Start of Block
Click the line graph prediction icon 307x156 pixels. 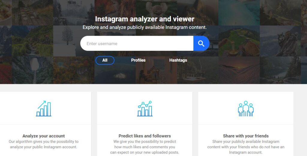point(145,108)
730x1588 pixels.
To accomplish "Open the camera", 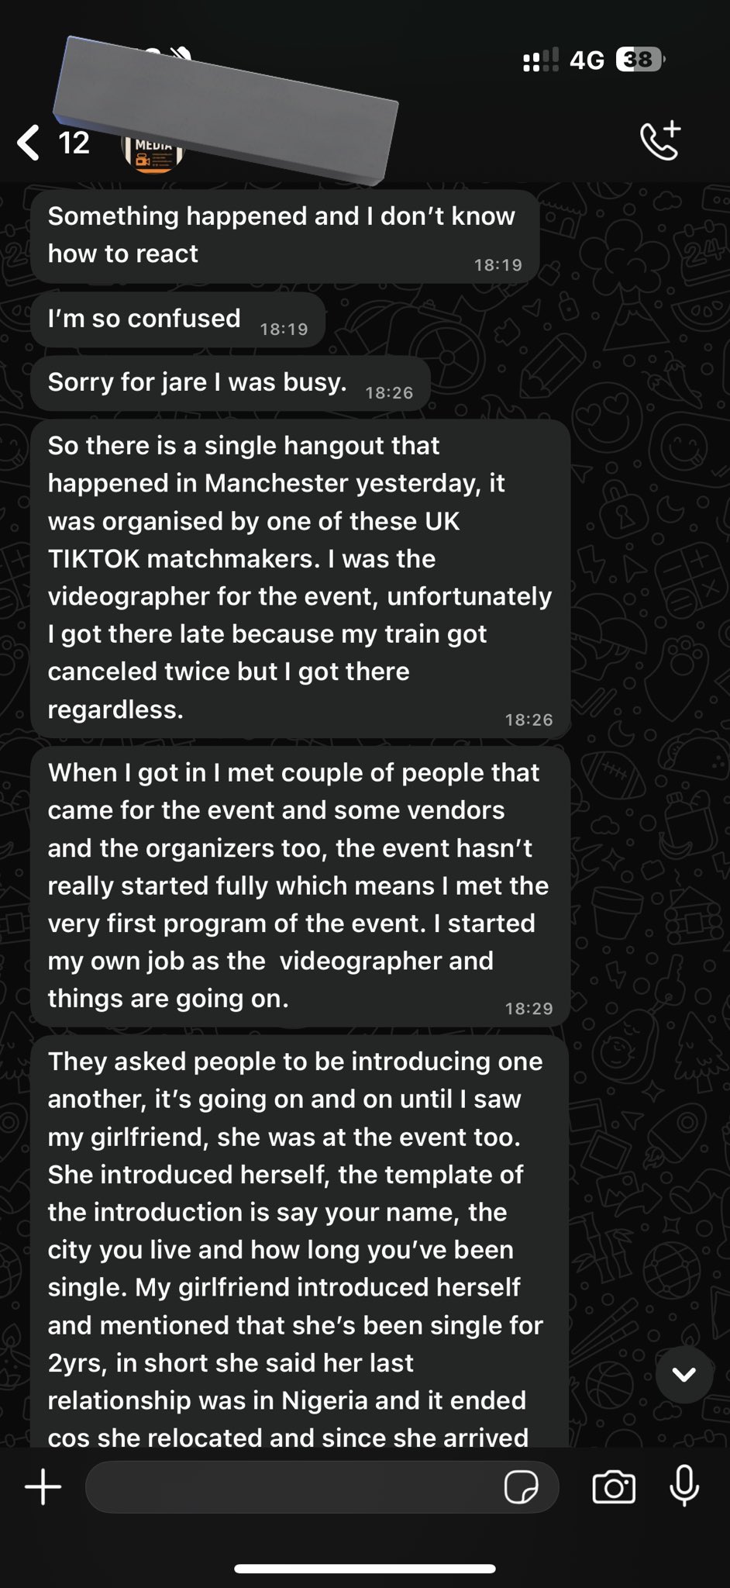I will 614,1487.
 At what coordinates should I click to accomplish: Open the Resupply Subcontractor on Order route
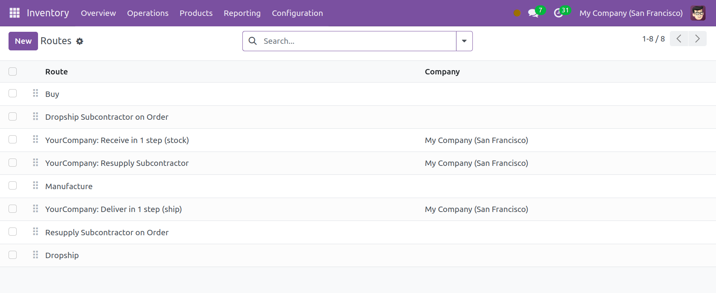107,233
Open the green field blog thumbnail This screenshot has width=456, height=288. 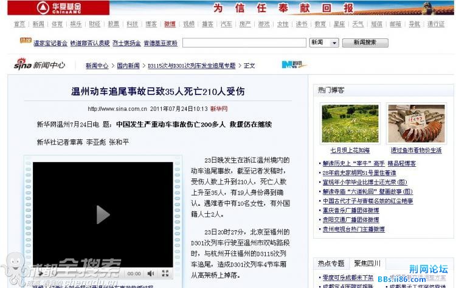click(350, 124)
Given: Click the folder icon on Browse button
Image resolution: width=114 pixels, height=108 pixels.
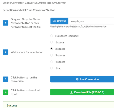Looking at the screenshot, I should click(54, 21).
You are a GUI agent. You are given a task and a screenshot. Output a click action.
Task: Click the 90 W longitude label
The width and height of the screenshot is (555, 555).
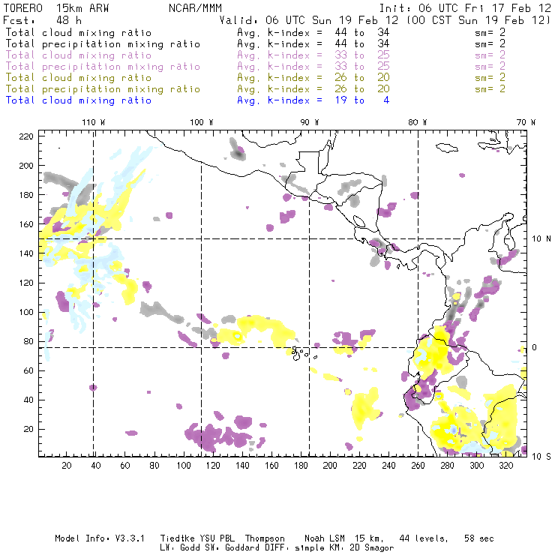[310, 122]
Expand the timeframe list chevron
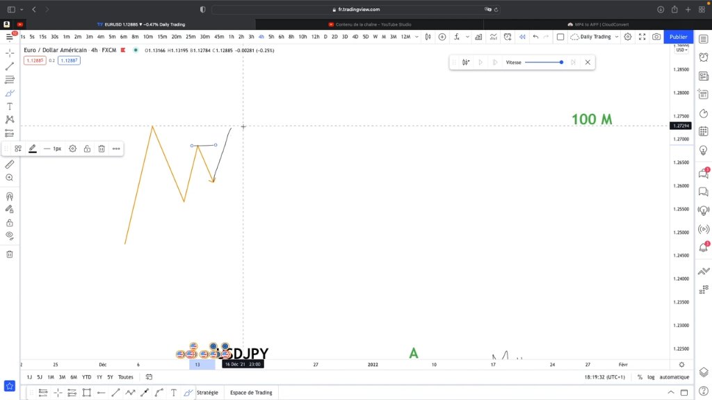Viewport: 712px width, 400px height. pyautogui.click(x=416, y=37)
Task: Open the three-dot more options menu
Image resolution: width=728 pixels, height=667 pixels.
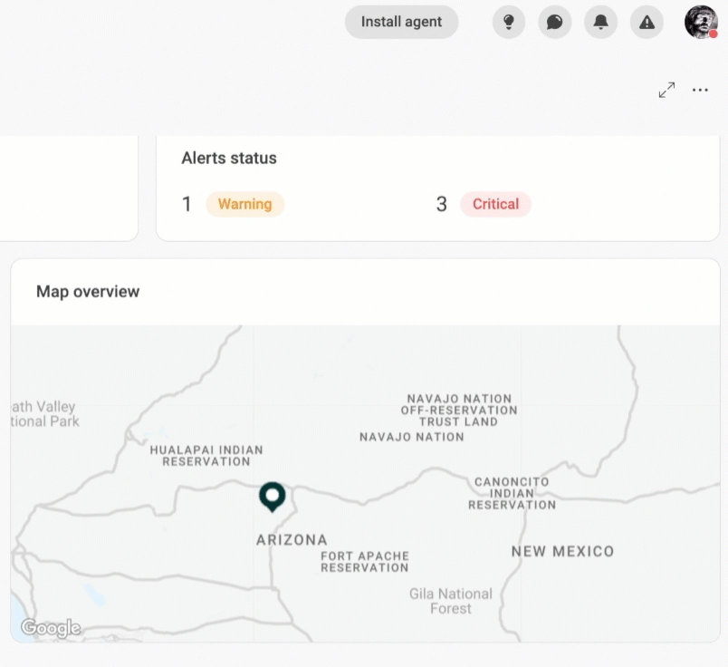Action: point(700,90)
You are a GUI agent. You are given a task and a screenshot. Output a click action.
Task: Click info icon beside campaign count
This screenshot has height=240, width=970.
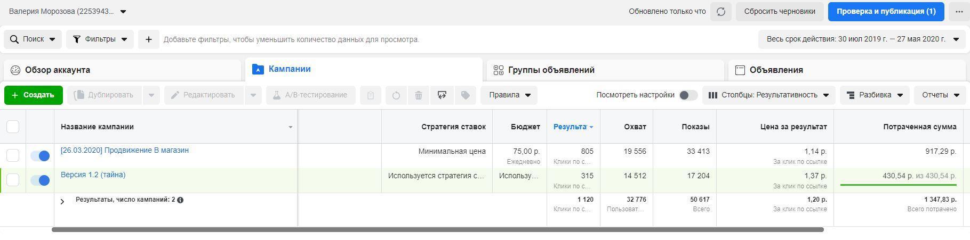tap(180, 200)
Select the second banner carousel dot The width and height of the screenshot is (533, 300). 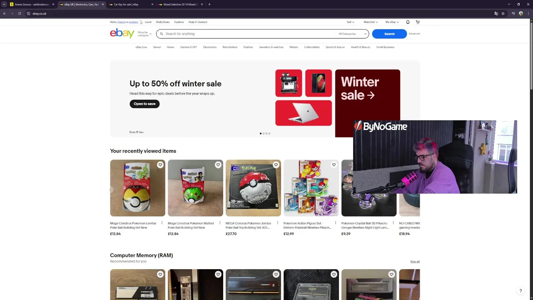tap(264, 133)
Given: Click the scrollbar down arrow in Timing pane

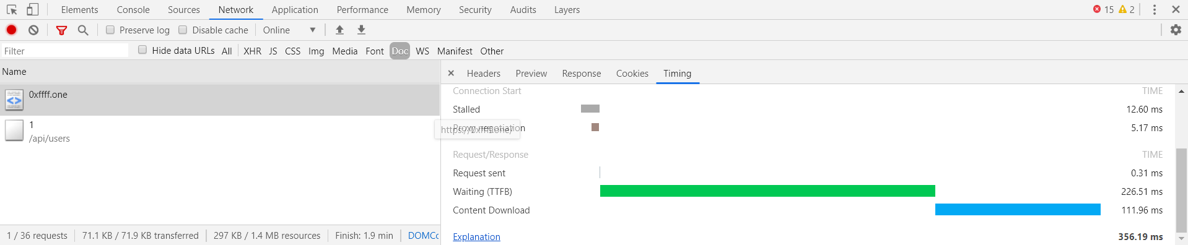Looking at the screenshot, I should 1181,238.
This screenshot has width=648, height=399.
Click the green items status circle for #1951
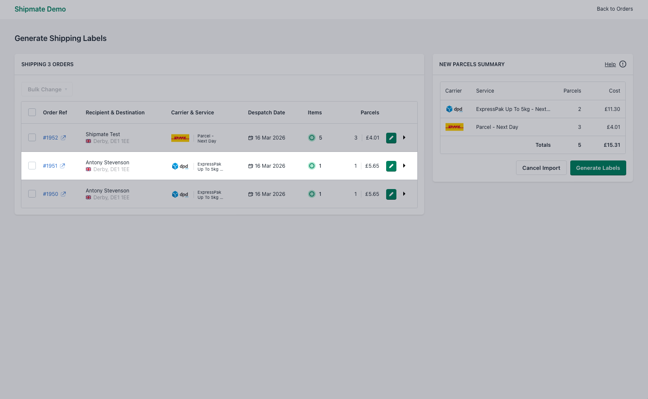312,166
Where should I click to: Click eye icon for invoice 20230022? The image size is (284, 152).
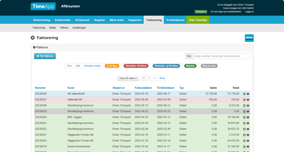click(x=248, y=129)
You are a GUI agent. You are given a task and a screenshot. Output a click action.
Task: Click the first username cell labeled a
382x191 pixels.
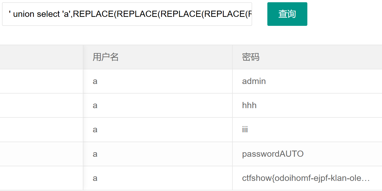[x=95, y=81]
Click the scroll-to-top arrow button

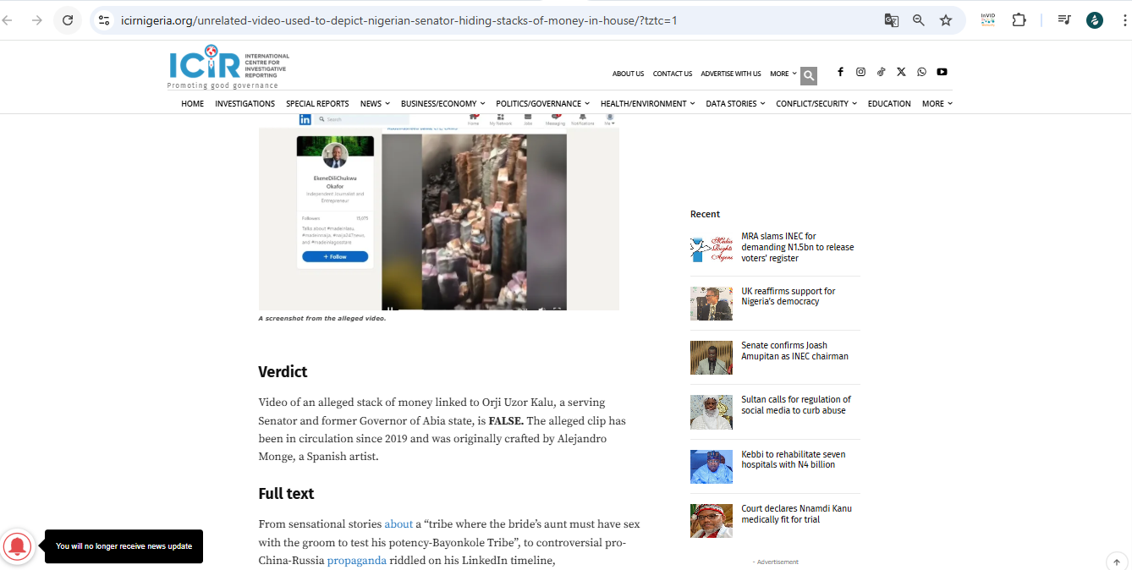(x=1116, y=562)
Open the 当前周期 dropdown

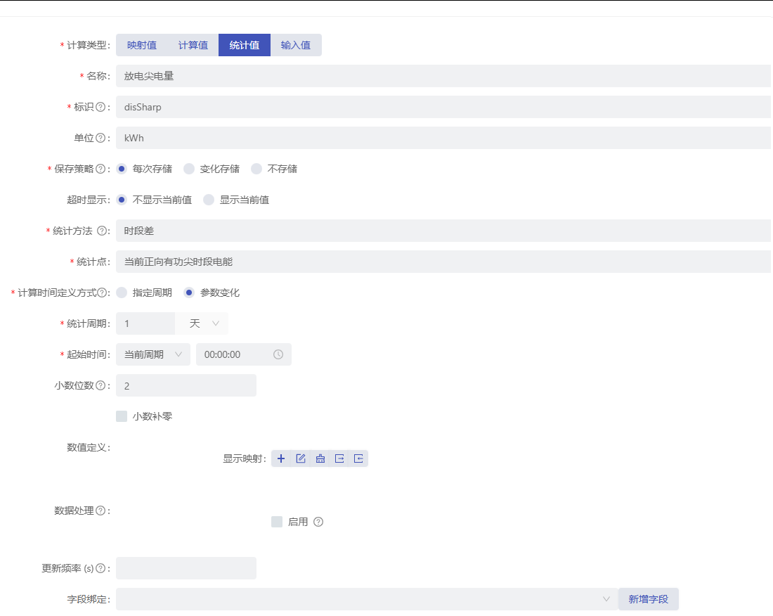point(152,354)
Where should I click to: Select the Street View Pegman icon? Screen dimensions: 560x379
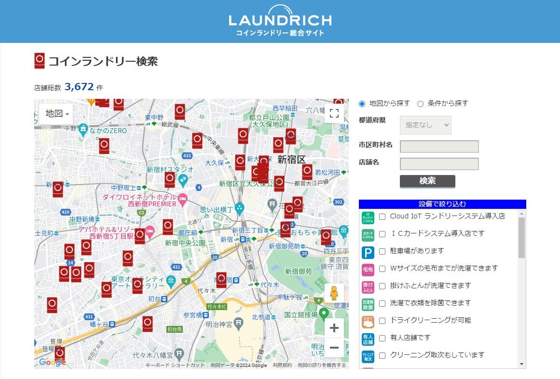pyautogui.click(x=334, y=293)
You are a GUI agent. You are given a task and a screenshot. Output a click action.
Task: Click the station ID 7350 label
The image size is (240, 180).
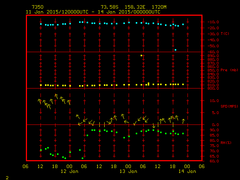coord(37,7)
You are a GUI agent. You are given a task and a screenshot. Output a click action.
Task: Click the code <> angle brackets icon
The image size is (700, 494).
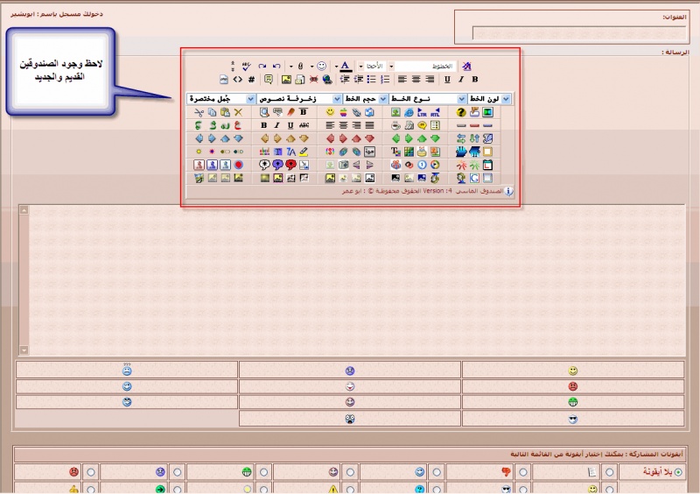click(x=237, y=79)
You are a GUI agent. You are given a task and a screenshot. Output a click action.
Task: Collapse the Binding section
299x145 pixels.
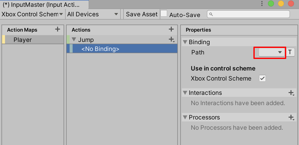click(x=185, y=42)
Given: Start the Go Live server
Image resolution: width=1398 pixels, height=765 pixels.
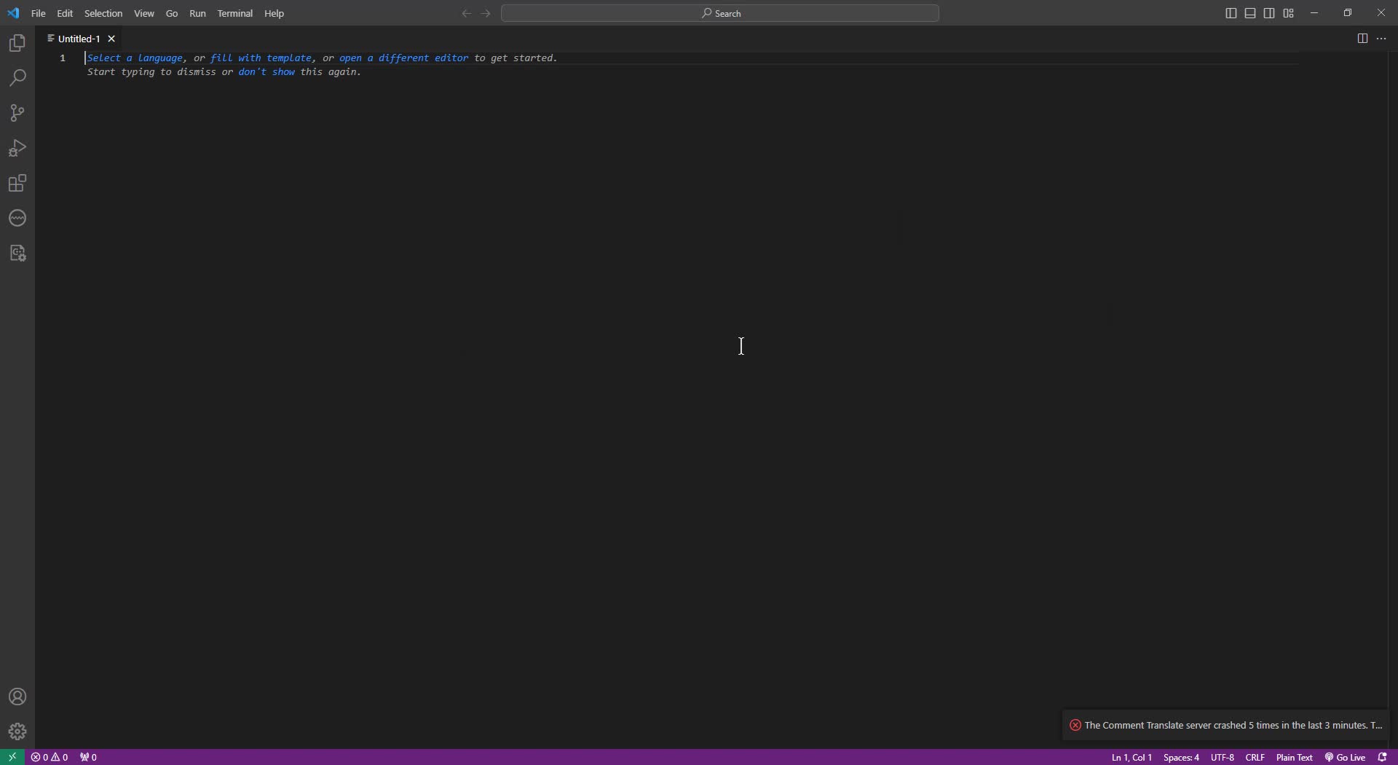Looking at the screenshot, I should 1345,758.
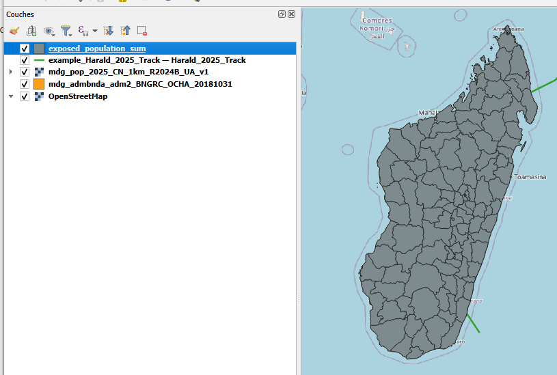Undock the Couches panel

tap(282, 14)
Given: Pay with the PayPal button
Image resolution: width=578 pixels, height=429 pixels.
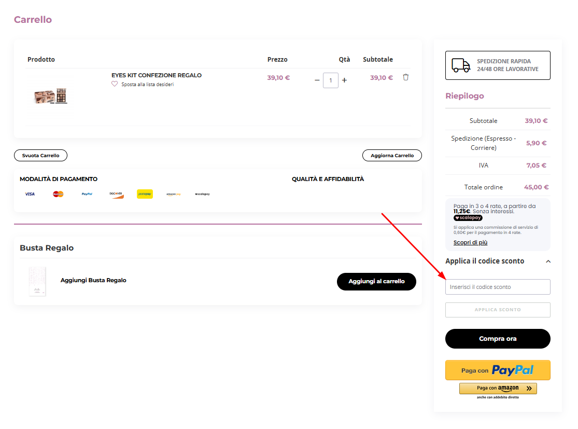Looking at the screenshot, I should (x=498, y=370).
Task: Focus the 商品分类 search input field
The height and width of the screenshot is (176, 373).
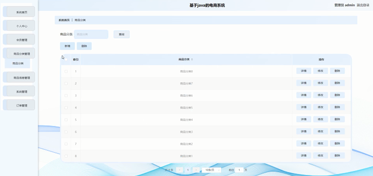Action: [x=91, y=35]
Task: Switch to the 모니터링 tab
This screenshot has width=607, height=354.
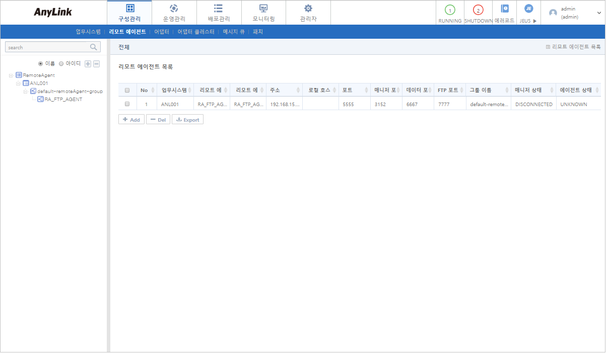Action: (x=263, y=13)
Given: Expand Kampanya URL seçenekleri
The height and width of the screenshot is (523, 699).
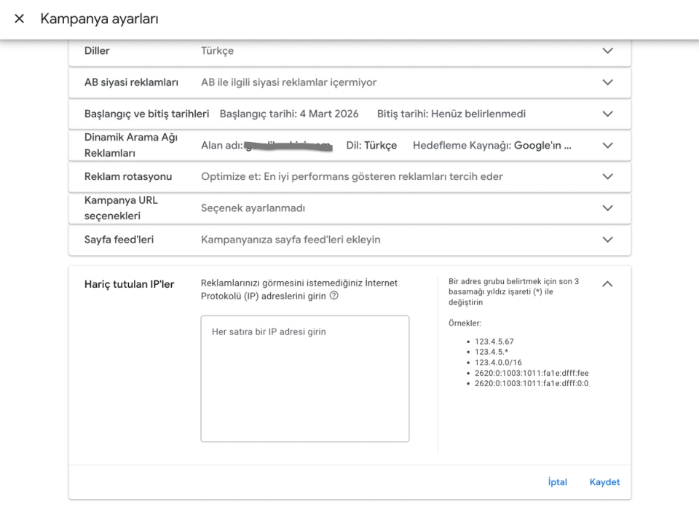Looking at the screenshot, I should 607,208.
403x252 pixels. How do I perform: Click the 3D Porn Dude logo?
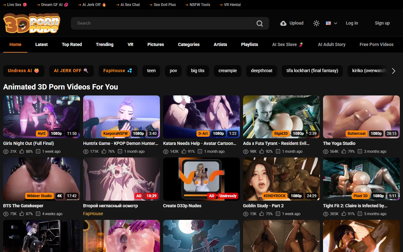click(x=31, y=23)
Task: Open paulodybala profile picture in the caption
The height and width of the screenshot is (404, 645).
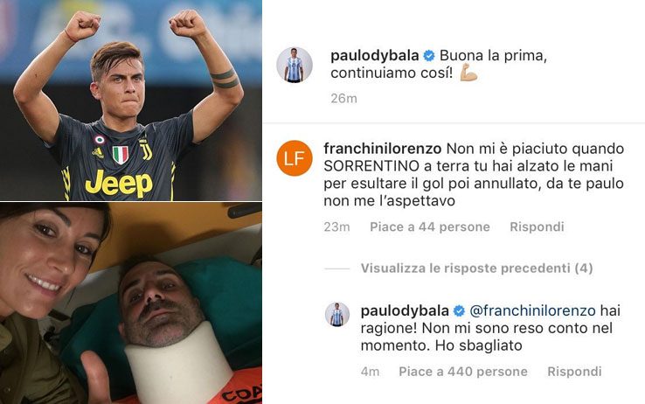Action: [295, 65]
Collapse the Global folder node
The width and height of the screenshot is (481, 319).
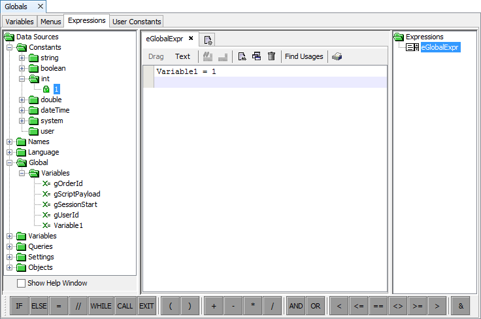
End of Block
# PROBLEM STATEMENT:
Where the word "folder" shows up in a line of the listing, return that line.

# ANSWER FOR THE TASK:
Given: Click the folder icon on Browse button
Collapse the Global folder node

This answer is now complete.